DISTANCE METRICS IN MACHINE LEARNING

INDEX: IMPORTANCE > TYPES-REPRESENTATIONS > WHEN-TO-USE > PYTHON-LIB

IMPORTANCE:

1. To make decisions by understanding the pattern of input data.
2. Algorithms makes decisions based on proximity
3. Helps in improving performance of Classifications, Clustring, Informations Retrival tasks.
4. Measure similiarity and dissimilarity between data-points.

TYPES-REPRESENTATIONS: Most commonly used metrics =>

  1. Euclidean Distance:
    • Straight line distance between two data-points in Euclidean space.
    • Calculated as the square root of the sum of the squared differences between corresponding coordinates.
    • Formula:
       d(p, q) = sqrt(sum((p_i - q_i)^2 for i=1 to n))
      
  2. Manhattan Distance:
    • It is the sum of the absolute differences between the coordinates of two points.
    • Manhattan distance is also known as Taxicab Geometry.
    • Formula:
       d(p, q) = sum(abs(p_i - q_i) for i=1 to n)
      
  3. Minkowski Distance:
    • A generalization of the Euclidean and Manhattan distances.
    • Distance metric exponent p is a parameter.
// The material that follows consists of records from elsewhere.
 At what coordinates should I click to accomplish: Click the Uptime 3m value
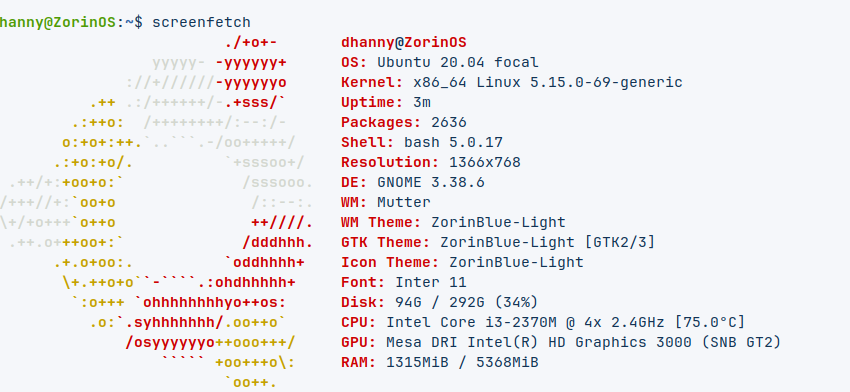point(422,102)
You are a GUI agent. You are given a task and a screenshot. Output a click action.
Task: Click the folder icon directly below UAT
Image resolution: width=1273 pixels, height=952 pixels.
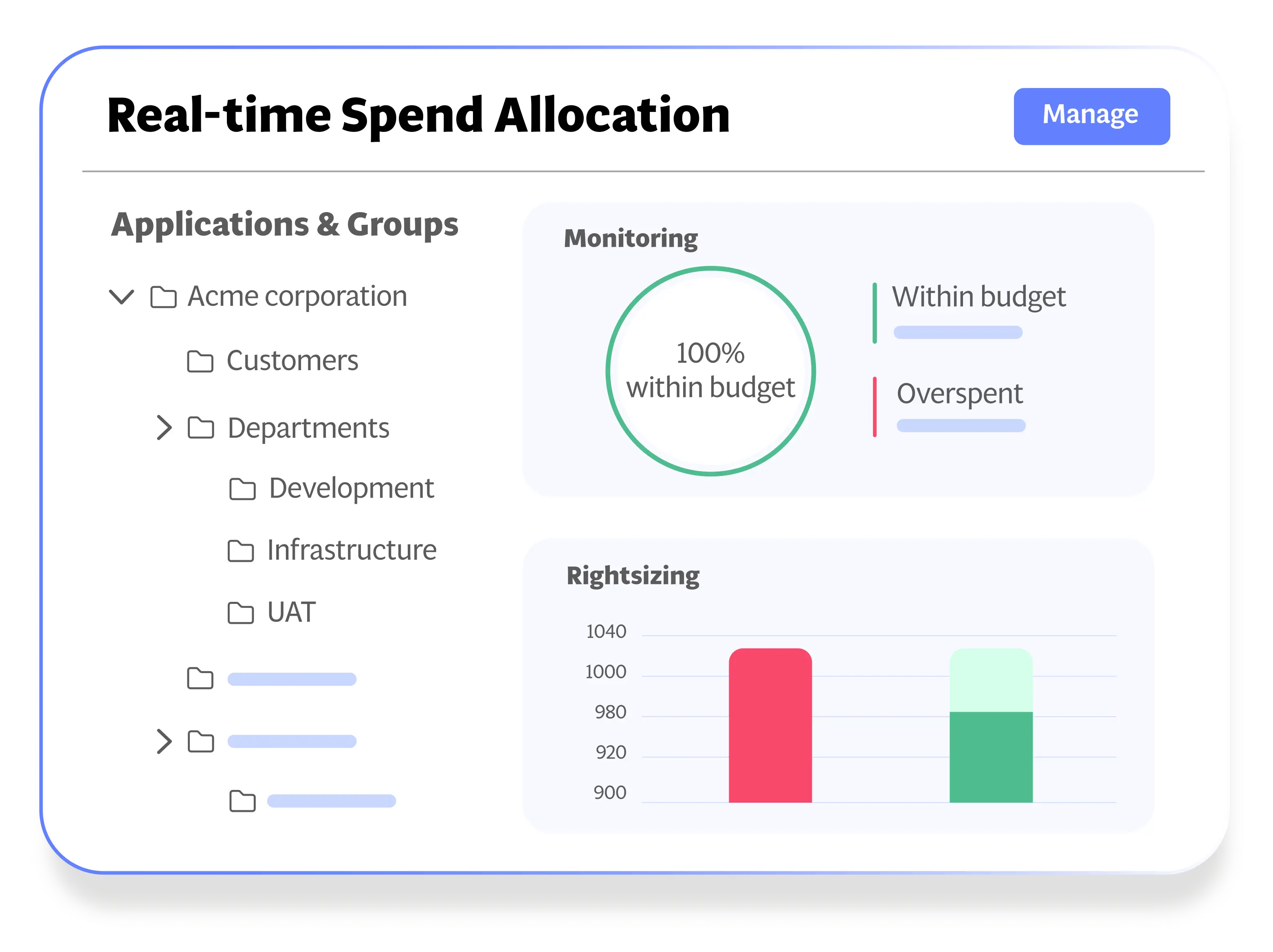pos(200,679)

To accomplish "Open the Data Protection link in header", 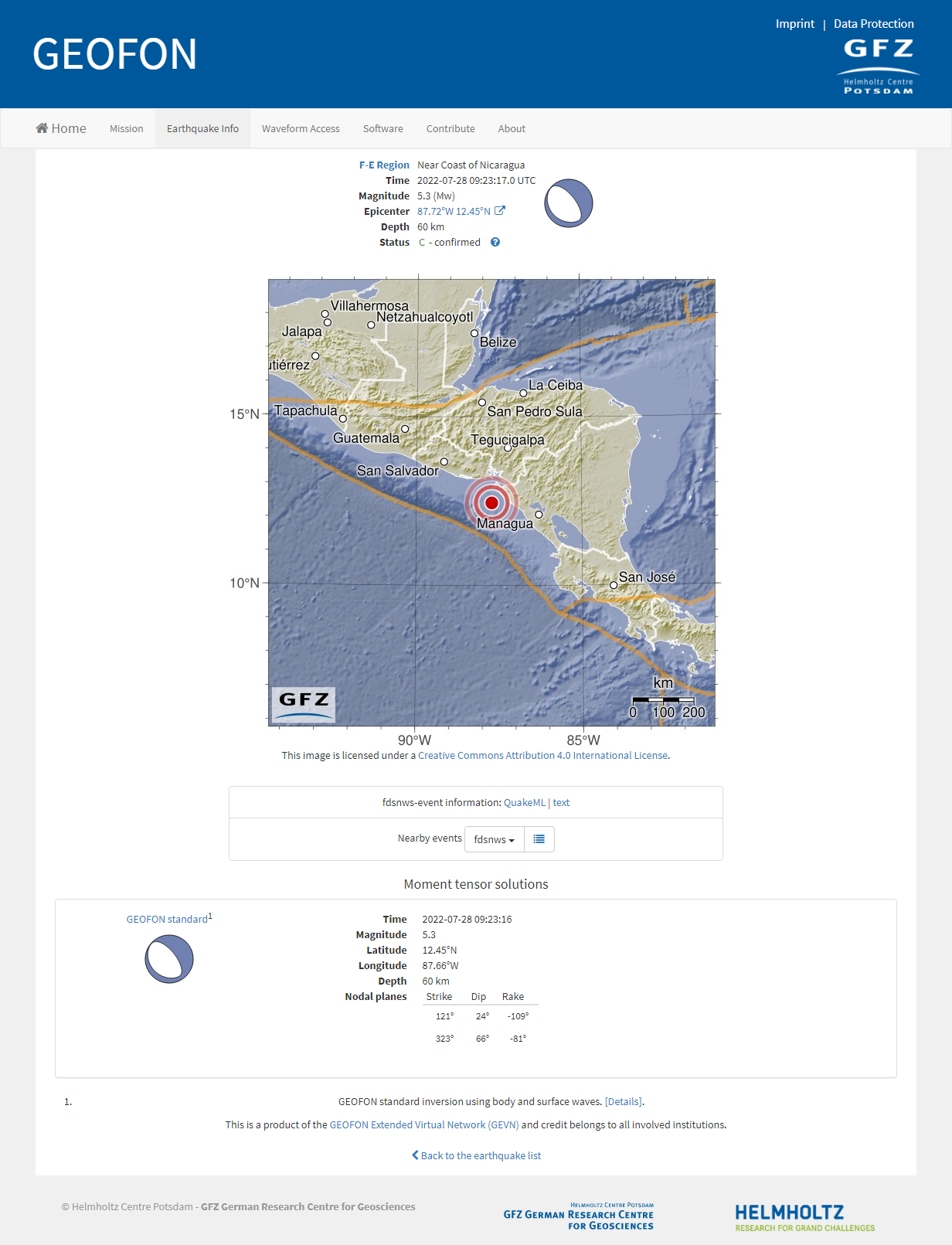I will [x=873, y=23].
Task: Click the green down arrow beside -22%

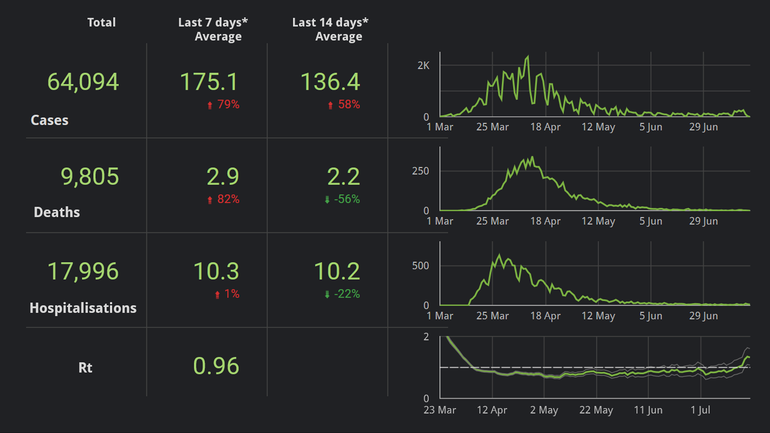Action: [x=328, y=294]
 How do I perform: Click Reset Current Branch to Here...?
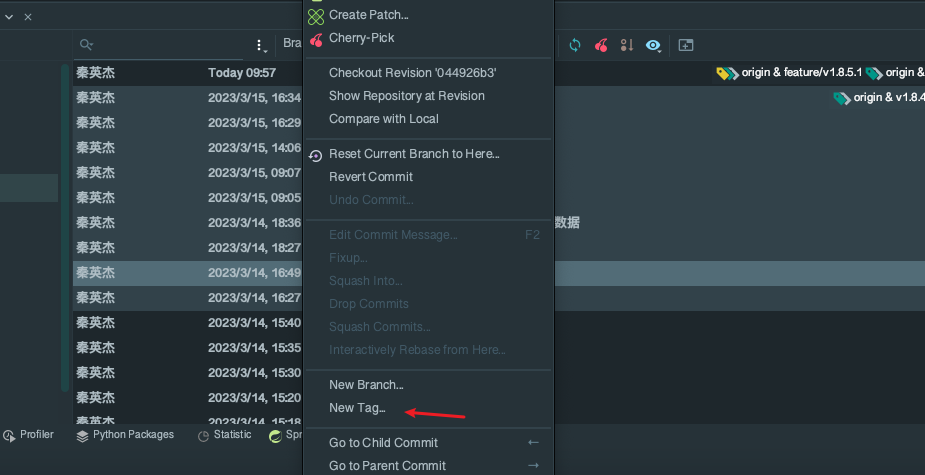[x=414, y=154]
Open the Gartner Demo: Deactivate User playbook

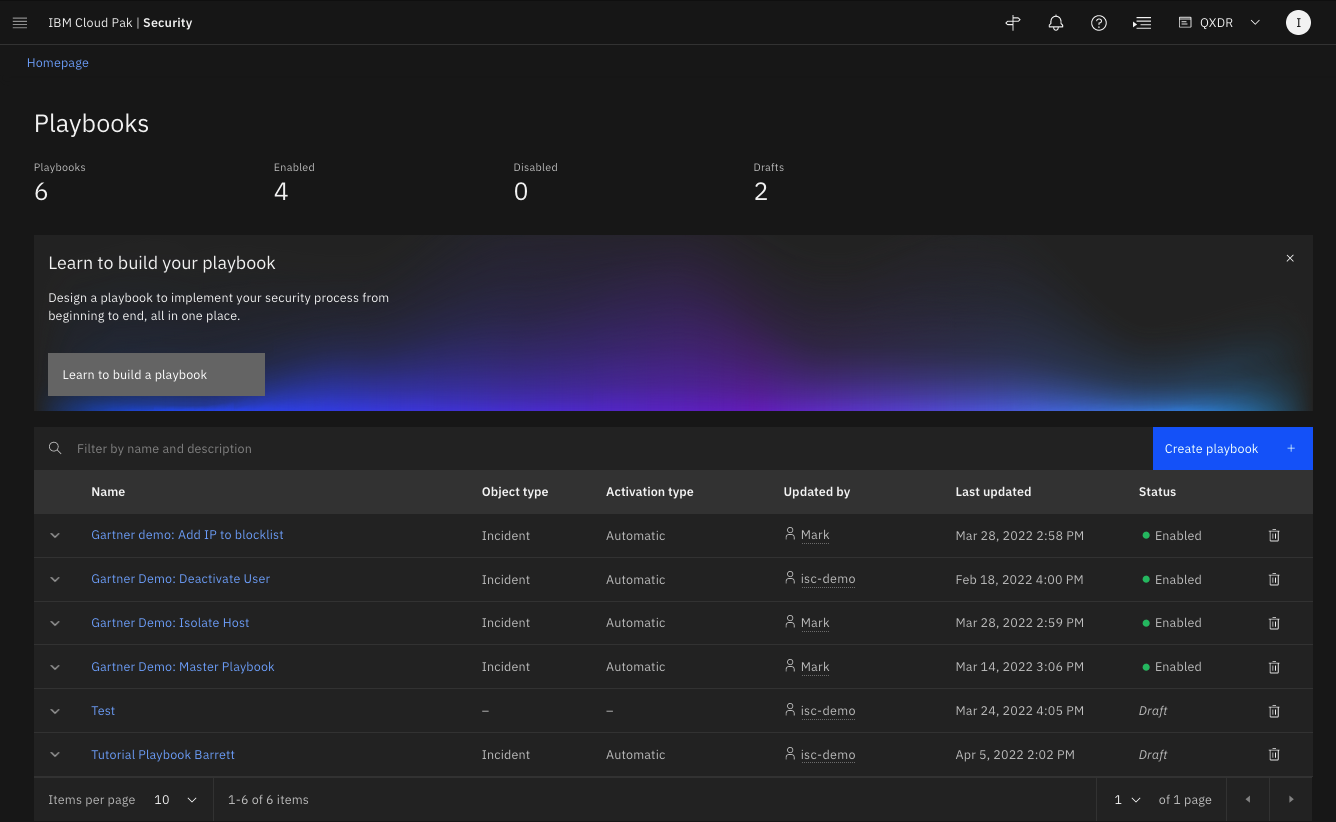[x=180, y=579]
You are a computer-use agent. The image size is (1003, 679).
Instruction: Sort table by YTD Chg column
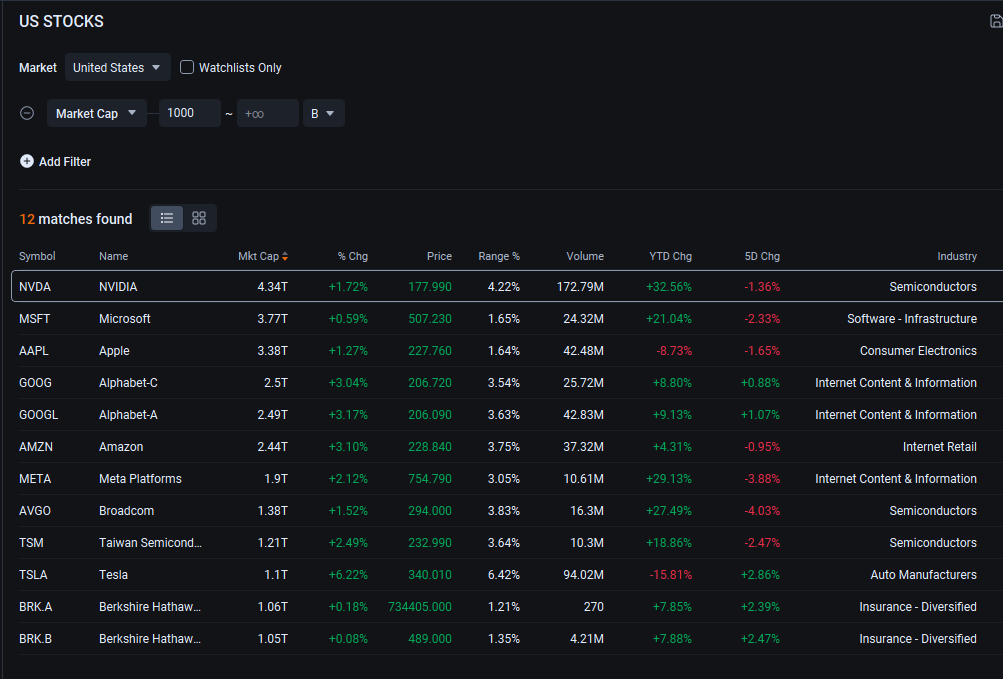click(x=669, y=256)
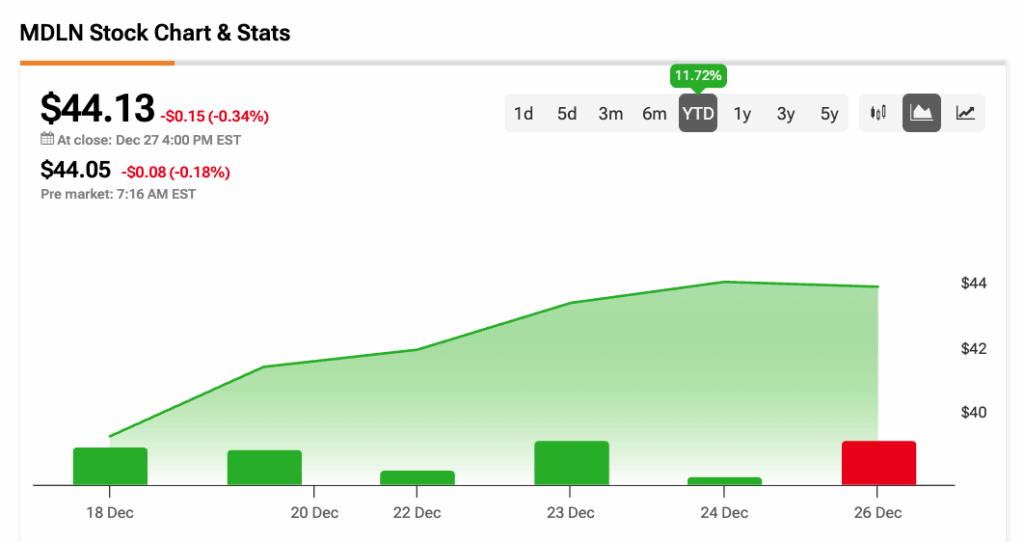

When p=1, it’s the Manhattan distance, and when p=2it’s the Euclidean distance.
    • Formula:
      d(p, q) = (sum(abs(p_i - q_i)^p for i=1 to n))^(1/p)
      
  4. Cosine Similarity:
    • Measures the cosine of the angle between two vectors.
    • Mostly used in text mining and document similarity tasks.
    • Often used when the vectors orientation is more important than magnitude of vectors.
    • Formula:
      cosine_similarity(p, q) = (dot_product(p, q) / (norm(p) * norm(q)))
      
  5. Hamming Distance:
    • Specifically designed for categorical data.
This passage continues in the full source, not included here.